Task details: Using the records below, filter for lines that contain the string "entry" and copy them out.
··········
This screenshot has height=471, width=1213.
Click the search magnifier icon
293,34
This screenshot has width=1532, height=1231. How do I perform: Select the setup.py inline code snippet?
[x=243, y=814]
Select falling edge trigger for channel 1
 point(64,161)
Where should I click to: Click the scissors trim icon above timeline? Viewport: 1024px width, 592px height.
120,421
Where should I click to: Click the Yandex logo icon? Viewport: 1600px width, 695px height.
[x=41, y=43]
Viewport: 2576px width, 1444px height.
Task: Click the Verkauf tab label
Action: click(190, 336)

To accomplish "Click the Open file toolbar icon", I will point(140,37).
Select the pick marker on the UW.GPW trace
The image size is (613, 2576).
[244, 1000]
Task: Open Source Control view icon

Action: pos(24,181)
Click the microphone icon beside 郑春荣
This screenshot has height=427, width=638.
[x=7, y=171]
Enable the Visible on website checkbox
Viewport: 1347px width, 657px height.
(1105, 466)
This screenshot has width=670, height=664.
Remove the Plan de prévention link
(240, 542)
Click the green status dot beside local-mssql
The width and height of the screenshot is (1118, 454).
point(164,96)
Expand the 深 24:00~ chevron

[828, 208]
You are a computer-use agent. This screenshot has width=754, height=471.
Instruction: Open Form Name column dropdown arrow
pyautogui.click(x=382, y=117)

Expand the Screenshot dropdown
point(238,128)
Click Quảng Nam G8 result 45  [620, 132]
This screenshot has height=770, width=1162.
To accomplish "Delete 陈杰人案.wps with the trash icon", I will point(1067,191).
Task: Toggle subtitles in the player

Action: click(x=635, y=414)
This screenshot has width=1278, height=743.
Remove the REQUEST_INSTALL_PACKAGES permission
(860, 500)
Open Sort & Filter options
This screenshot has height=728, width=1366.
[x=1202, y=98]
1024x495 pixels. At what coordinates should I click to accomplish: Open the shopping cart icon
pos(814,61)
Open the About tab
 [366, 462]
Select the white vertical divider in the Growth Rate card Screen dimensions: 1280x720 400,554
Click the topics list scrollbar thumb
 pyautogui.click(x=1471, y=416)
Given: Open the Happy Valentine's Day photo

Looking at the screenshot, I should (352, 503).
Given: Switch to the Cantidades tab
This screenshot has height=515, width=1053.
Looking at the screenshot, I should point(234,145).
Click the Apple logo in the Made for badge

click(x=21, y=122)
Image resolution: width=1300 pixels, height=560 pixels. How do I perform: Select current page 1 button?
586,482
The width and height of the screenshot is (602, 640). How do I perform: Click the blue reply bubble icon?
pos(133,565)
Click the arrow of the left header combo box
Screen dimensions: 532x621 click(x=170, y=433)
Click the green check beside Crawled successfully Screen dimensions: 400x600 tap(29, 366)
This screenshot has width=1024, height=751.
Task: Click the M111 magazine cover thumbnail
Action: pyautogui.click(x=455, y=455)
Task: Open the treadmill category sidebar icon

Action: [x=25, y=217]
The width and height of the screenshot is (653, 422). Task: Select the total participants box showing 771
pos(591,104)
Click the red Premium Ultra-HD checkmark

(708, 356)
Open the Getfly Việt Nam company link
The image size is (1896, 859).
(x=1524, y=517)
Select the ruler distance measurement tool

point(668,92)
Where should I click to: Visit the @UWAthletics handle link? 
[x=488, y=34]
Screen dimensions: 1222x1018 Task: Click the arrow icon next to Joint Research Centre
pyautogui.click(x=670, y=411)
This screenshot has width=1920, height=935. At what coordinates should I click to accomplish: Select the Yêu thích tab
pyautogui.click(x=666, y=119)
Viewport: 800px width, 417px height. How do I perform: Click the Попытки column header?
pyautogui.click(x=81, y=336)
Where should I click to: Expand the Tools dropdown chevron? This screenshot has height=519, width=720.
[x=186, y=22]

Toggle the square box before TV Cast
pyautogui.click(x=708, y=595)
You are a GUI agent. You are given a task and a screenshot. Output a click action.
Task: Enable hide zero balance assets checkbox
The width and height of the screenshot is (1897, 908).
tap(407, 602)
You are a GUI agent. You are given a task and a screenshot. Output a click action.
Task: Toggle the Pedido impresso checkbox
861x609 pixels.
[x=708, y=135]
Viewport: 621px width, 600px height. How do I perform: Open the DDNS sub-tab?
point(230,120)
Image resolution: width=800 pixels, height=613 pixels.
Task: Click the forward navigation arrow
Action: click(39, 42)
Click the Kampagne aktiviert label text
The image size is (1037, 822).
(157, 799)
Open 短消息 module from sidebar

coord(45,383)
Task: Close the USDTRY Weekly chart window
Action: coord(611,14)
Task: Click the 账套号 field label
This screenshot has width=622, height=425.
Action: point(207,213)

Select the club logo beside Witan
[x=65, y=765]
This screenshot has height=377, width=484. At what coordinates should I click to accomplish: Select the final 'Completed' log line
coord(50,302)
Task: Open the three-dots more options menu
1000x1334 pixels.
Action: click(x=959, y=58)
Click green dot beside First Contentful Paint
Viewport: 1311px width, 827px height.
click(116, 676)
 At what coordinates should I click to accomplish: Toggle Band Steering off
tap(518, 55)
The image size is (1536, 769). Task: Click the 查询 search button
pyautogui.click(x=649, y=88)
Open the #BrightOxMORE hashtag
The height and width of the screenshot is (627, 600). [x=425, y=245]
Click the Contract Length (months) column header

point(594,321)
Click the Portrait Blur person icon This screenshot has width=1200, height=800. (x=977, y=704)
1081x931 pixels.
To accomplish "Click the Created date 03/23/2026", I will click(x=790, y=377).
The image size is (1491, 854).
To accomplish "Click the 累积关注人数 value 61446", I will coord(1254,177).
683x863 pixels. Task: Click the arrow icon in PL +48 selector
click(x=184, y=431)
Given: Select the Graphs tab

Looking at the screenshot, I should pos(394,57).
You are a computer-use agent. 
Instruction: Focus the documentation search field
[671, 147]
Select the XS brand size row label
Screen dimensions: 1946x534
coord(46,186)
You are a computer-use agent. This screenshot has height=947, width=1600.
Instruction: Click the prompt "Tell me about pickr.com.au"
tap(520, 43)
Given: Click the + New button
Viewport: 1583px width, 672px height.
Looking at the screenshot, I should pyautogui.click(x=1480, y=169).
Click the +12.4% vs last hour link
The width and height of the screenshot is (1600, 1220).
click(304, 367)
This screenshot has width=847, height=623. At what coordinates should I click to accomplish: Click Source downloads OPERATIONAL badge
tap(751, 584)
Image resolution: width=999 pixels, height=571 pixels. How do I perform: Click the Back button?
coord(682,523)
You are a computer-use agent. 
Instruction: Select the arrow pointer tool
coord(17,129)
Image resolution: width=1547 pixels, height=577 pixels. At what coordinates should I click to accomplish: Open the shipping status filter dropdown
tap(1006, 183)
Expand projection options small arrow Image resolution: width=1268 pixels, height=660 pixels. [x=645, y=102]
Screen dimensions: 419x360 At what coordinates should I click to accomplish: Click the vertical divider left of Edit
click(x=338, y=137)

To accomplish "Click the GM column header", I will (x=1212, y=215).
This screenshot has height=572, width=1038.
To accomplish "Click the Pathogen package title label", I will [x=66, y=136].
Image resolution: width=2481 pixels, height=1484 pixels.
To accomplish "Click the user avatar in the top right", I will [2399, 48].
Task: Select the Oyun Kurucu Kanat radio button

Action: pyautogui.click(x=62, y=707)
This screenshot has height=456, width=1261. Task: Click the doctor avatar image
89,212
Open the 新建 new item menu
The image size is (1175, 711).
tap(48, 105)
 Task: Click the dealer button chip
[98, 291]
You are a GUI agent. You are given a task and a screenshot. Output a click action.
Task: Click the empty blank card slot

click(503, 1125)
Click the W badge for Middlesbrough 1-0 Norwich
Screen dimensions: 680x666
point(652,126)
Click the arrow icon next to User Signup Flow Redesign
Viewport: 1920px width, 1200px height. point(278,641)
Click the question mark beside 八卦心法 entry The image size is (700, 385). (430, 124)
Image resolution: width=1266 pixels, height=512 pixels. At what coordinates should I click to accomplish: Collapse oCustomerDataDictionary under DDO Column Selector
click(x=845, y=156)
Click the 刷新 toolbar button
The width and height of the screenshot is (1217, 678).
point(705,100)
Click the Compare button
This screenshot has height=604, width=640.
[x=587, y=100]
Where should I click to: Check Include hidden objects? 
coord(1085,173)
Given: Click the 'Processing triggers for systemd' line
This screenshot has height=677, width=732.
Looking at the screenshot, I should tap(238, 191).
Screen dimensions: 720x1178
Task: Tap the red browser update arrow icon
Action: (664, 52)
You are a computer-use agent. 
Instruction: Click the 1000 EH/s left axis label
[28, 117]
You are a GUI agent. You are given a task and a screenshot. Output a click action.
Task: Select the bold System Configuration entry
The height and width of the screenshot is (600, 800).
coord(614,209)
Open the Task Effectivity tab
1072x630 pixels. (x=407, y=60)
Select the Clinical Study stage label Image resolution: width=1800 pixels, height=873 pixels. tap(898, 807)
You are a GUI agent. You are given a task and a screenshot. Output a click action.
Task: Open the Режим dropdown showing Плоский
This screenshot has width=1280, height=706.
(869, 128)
··········
Task solution:
Click the question mark beside 八卦心法 entry The image size is (700, 385). (430, 124)
Task: Select the bold System Configuration entry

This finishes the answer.